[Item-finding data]
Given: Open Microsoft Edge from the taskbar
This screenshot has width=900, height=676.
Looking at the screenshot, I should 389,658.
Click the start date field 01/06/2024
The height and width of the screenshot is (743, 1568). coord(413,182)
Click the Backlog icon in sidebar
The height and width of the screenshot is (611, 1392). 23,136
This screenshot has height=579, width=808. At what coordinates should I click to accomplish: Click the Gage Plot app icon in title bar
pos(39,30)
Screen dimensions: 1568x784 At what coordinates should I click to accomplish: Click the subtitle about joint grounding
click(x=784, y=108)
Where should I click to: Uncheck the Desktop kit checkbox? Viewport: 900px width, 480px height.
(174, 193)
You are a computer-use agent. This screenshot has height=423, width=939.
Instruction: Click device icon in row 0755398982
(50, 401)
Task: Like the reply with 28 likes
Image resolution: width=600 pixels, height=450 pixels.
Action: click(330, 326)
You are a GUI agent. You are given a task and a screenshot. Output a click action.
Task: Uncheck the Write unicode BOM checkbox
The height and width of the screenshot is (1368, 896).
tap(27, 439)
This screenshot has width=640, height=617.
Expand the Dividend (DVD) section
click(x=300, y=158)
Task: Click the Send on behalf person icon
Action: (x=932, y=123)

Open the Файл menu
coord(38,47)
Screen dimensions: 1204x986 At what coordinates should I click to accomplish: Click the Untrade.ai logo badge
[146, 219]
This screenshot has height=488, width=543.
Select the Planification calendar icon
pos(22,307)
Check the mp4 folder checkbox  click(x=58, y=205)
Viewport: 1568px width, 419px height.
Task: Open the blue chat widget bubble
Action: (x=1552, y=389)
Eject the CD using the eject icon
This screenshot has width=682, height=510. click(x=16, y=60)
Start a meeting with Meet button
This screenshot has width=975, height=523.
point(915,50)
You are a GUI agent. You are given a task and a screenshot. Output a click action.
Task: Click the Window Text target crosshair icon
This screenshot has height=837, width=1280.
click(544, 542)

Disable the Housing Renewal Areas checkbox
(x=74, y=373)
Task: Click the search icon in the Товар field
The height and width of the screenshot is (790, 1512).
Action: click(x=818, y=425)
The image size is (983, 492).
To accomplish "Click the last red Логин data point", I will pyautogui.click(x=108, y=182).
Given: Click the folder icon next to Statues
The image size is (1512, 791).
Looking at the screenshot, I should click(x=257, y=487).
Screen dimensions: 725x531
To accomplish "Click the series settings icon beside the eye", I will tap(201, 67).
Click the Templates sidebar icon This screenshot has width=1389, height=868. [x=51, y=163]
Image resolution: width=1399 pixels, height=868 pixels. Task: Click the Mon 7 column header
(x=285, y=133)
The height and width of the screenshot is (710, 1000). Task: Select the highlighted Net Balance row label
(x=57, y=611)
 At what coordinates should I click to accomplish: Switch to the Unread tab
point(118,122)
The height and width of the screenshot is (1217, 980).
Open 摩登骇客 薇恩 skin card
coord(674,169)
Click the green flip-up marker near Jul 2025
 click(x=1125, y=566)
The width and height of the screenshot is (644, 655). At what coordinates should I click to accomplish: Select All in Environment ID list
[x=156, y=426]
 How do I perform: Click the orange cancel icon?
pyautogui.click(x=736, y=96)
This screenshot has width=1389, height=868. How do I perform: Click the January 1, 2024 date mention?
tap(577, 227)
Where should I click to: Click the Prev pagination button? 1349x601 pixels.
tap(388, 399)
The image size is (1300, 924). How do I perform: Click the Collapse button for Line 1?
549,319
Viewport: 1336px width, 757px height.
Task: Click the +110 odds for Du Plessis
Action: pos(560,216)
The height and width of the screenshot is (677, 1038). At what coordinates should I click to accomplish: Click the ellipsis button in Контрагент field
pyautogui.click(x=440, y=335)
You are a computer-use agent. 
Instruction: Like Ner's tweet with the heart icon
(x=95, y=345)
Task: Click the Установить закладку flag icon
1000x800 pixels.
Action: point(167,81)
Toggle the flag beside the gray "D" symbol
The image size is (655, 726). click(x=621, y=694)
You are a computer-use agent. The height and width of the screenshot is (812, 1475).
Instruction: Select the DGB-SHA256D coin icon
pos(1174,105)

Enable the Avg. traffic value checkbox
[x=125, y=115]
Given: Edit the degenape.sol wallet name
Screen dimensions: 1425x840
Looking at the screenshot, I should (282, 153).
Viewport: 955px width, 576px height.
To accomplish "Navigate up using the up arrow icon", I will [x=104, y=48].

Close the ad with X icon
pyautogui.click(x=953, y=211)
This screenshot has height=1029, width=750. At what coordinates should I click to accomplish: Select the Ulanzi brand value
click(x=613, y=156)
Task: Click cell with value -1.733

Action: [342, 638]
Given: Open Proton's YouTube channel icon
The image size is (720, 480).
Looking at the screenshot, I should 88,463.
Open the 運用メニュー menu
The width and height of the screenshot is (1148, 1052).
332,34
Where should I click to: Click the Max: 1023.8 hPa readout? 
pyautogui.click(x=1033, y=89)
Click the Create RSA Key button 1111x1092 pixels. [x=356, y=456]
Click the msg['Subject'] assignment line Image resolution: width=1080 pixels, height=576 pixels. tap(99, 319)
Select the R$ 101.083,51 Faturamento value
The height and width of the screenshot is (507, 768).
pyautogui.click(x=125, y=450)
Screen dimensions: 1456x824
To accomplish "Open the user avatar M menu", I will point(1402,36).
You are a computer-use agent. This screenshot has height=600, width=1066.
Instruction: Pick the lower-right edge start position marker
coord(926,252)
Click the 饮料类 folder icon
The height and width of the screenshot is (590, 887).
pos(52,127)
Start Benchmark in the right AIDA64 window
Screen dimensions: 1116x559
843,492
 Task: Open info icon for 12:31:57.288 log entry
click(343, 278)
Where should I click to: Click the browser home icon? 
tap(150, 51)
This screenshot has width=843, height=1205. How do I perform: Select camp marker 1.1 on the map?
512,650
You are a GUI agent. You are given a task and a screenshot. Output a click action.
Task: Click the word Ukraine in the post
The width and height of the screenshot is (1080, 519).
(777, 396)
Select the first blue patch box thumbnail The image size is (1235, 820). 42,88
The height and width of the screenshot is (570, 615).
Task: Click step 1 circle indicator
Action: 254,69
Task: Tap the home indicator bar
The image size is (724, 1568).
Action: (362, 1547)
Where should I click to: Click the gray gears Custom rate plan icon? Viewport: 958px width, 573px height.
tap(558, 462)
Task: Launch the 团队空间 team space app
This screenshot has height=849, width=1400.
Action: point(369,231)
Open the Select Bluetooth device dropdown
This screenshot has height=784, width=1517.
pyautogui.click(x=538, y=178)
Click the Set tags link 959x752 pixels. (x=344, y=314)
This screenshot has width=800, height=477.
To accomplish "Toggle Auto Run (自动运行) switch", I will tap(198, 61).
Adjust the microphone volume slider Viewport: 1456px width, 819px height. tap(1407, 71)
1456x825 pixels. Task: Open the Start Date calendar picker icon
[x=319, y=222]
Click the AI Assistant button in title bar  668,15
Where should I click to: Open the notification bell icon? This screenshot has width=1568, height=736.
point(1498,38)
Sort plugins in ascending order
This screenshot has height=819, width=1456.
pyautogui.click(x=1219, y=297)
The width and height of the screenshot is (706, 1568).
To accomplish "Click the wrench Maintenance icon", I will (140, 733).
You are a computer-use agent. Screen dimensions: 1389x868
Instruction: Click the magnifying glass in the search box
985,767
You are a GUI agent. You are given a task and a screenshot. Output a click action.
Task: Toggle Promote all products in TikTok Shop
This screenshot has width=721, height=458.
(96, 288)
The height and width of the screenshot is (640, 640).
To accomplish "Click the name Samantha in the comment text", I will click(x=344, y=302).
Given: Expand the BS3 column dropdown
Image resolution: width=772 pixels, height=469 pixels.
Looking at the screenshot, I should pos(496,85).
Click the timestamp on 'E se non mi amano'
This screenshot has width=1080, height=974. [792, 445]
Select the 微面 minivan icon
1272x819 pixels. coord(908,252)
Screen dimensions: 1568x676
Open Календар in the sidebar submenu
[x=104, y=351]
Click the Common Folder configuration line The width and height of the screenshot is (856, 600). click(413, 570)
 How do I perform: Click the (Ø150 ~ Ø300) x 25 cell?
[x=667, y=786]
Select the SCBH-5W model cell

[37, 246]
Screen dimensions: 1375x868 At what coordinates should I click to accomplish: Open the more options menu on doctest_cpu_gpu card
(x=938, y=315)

> **Given problem**
Copy the data from the line containing "Click the Common" through the end of the data, inclusive, substituting "Choose" for "Select" and changing nothing else.

> **Response below**
Click the Common Folder configuration line The width and height of the screenshot is (856, 600). click(413, 570)
 How do I perform: Click the (Ø150 ~ Ø300) x 25 cell?
[x=667, y=786]
Choose the SCBH-5W model cell

[37, 246]
Screen dimensions: 1375x868 At what coordinates should I click to accomplish: Open the more options menu on doctest_cpu_gpu card
(x=938, y=315)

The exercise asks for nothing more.